Callum's tics included screaming, cursing and hitting himself in the head. He also experienced head jerking, face crunching and grunting. And sometimes in the middle of the night, he would be up, screaming. 

His worst episodes led him to the emergency room.  

"Even after I got diagnosed I struggled with mental health and I actually tried to kill myself at one point," Callum said.

Dawn estimates they saw over 30 doctors over seven months before anyone diagnosed her son with Tourette syndrome.   

"It's really hard when you have a kid this age who's really looking forward to doing things in life," she said. "And you're saying -- it's the parent saying, 'I don't know if you can.'" 

How Callum got to be one of few people with Tourette's eligible for the surgery was every bit a tribute to his parents' persistence to get help — and get the insurance company on board. It was also a tribute to Dr. Joohi Jimenez-Shahed, a neurologist and leading expert on Tourette's at New York's Mount Sinai West.

It is not unusual for Tourette's syndrome to go undiagnosed, but after visiting 30 different doctors, Mount Sinai doctors offered a promising treatment.    

"Callum was one of the few folks to whom extra treatment is needed," said Dr. Panov. "A lot of people out there are able to cover up for their tics and are able to deal with it. But unfortunately him, as bright as he is, it's really stopping his life."

The procedure Dr. Panov performed in December involved drilling two small holes into Callum's skull to insert tiny wires into his brain. Guiding the surgeons was an MRI scanner providing real-time images of his brain to help find where the brain could be most receptive for successful treatment.

CBS News was there for the procedure, marking the first time journalists were allowed to observe and record it. 

"The brain is smarter than anything that we can ever imagine, and the brain is able to get this help from this device and start learning together with the device. So months after months, Caleb can show improvement," said Dr. Panov.

Callum's condition did not show an immediate improvement, and was not expected to. Over the holidays, his skull had to first heal, and then staples needed to be removed.

Once that was done, Dr.

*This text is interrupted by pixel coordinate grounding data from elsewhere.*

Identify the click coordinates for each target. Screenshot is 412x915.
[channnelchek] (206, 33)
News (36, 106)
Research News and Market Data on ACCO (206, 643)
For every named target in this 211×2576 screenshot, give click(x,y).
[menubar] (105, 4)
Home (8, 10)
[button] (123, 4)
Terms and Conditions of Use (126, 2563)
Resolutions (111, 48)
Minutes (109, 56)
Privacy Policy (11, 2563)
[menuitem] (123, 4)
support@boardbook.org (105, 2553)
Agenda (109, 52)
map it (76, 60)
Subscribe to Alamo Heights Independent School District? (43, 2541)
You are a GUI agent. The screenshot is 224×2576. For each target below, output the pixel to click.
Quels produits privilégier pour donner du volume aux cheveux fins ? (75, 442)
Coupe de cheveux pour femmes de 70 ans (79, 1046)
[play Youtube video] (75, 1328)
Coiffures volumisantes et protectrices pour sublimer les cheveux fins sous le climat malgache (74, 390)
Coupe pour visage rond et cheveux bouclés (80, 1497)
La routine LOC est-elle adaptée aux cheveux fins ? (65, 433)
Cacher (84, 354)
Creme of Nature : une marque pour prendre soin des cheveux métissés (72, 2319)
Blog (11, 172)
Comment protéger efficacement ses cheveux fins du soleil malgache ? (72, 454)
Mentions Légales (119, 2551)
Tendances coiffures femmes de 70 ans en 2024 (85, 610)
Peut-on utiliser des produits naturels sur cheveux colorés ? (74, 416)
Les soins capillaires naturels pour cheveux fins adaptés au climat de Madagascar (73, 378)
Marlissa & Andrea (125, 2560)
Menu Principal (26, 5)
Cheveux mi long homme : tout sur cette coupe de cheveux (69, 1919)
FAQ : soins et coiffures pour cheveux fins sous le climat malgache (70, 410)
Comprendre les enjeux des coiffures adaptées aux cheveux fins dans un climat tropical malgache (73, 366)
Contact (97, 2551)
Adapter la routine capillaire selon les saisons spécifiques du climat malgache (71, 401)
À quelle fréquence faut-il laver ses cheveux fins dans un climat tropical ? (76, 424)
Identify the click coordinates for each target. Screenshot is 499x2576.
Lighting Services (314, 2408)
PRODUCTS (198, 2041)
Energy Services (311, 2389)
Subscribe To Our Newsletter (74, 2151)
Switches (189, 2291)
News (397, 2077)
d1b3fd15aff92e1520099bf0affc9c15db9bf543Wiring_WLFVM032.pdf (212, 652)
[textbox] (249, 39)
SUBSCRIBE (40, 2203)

Jimenez-Shahed slowly started a neurostimulator that sends a current to Callum's head. The hope was he would become calmer and gain control. Over the next hour and a half, the doctor adjusted the levels, and there was already reason for optimism.

"I just felt like this is the best I've felt in a long time," Callum said in that moment. 

Now, he is able to adjust the neurostimulator levels himself, using an app. 

"I feel more relaxed now," he said. "It's nice that I don't have to be moving constantly to keep myself distracted or to stop the tics. I can sit at my house and watch TV without worrying about screaming, or hitting myself, or punching or anything like that."

Callum believes his tics have been reduced 70% since the device was implanted in his brain. He's now talking less about his tics, and more about his dreams.

In the end, love from his parents — and science — gave Callum a chance he could have easily missed.